American Express is Making Less Money

The net income figure in particular indicates that Amex is making less money. The net income was $5.408 billion in December 2016 and $5.219 billion in March 2017.

If those numbers from ycharts are correct; American Express’s income fell by $189 million during the first quarter of 2017. The loss of the Costco business is being felt at Amex.

A far more troubling number is cash from operations. The amount of cash that American Express generated from its’ operations fell by $4.155 billion in the 12 months preceding March 31, 2017. Amex reported $11.01 billion in cash from operations in March 2016 and $6.855 billion a year later.

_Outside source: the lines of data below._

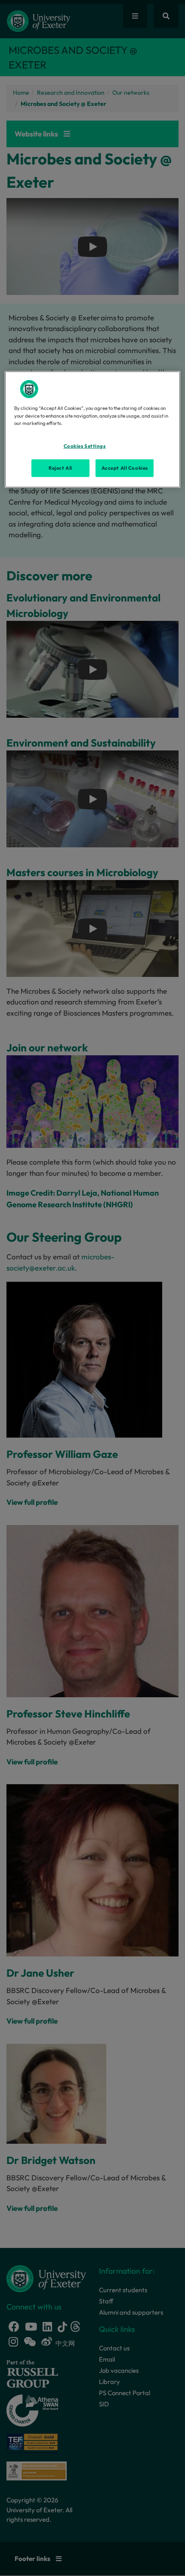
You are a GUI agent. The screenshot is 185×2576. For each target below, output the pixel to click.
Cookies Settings (85, 446)
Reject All (60, 468)
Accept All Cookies (125, 468)
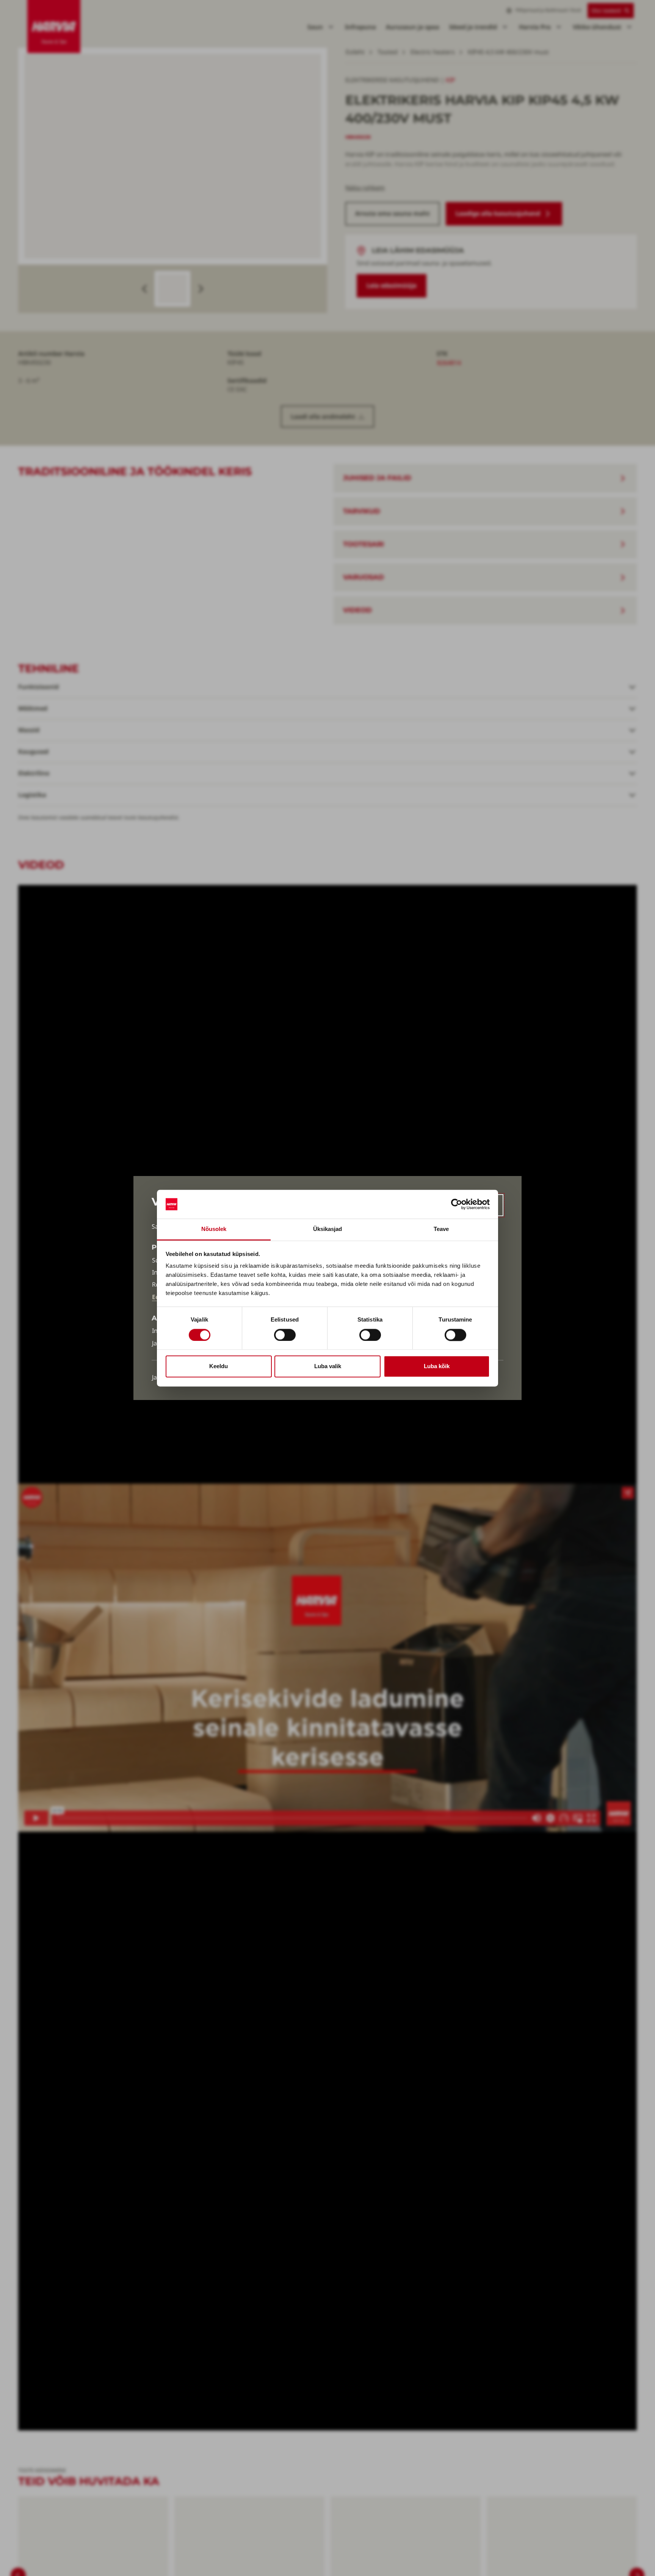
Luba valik (327, 1366)
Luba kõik (437, 1366)
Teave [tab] (441, 1229)
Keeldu (218, 1366)
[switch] (285, 1335)
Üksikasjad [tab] (327, 1229)
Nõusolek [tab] (214, 1229)
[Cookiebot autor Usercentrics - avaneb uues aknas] (456, 1204)
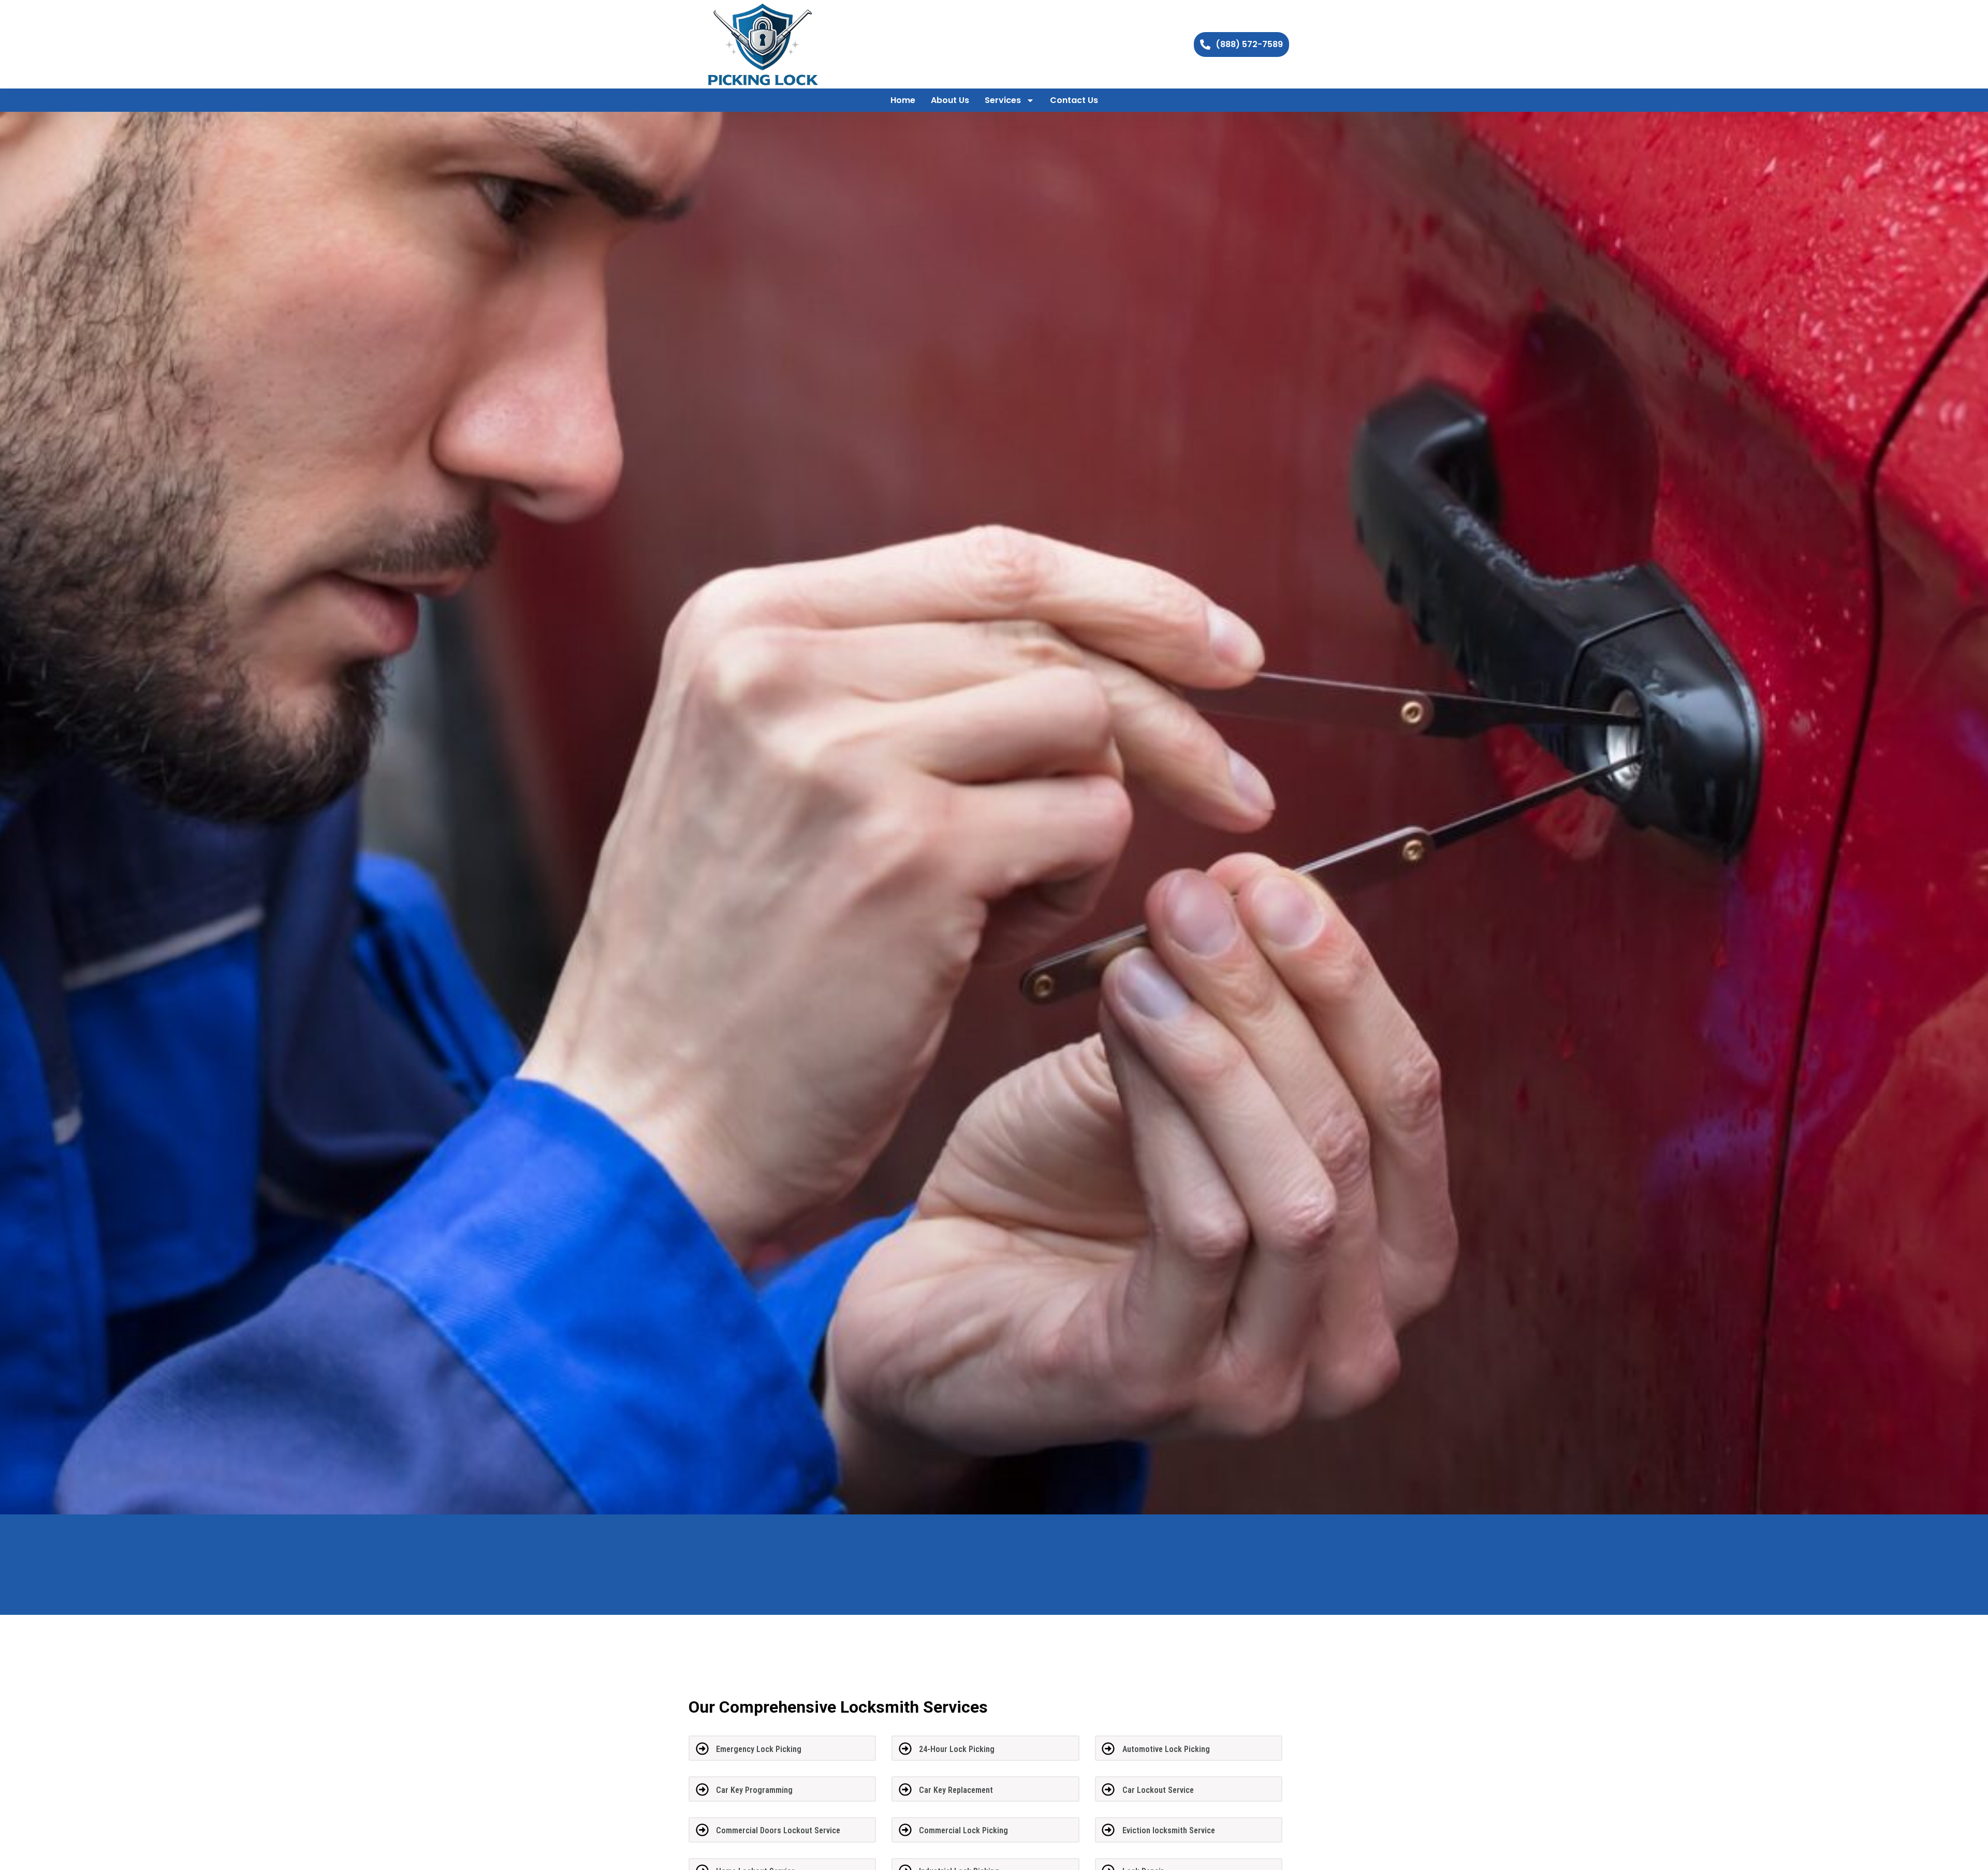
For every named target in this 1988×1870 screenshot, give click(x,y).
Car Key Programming (754, 1790)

To make matters worse, American Express’s cash from operations fell by $1.369 billion during first quarter 2017. Amex reported $8.224 billion in cash from operations in December 2016 and $6.855 billion just three months later.

That number indicates that American Express’s business might not be sustainable. At some point it might have to start making major cutbacks just to stay in operation. A likely possibility will be selling off of assets or pulling out of some markets.

Stay Away from American Express

My take is that American Express is not a good long term investment because its business is not sustainable. There is simply no way that it will be able to keep paying out 32¢ dividends.

American Express is overpriced and headed for a serious fall. Stay away from Amex shares unless you are looking for something to short.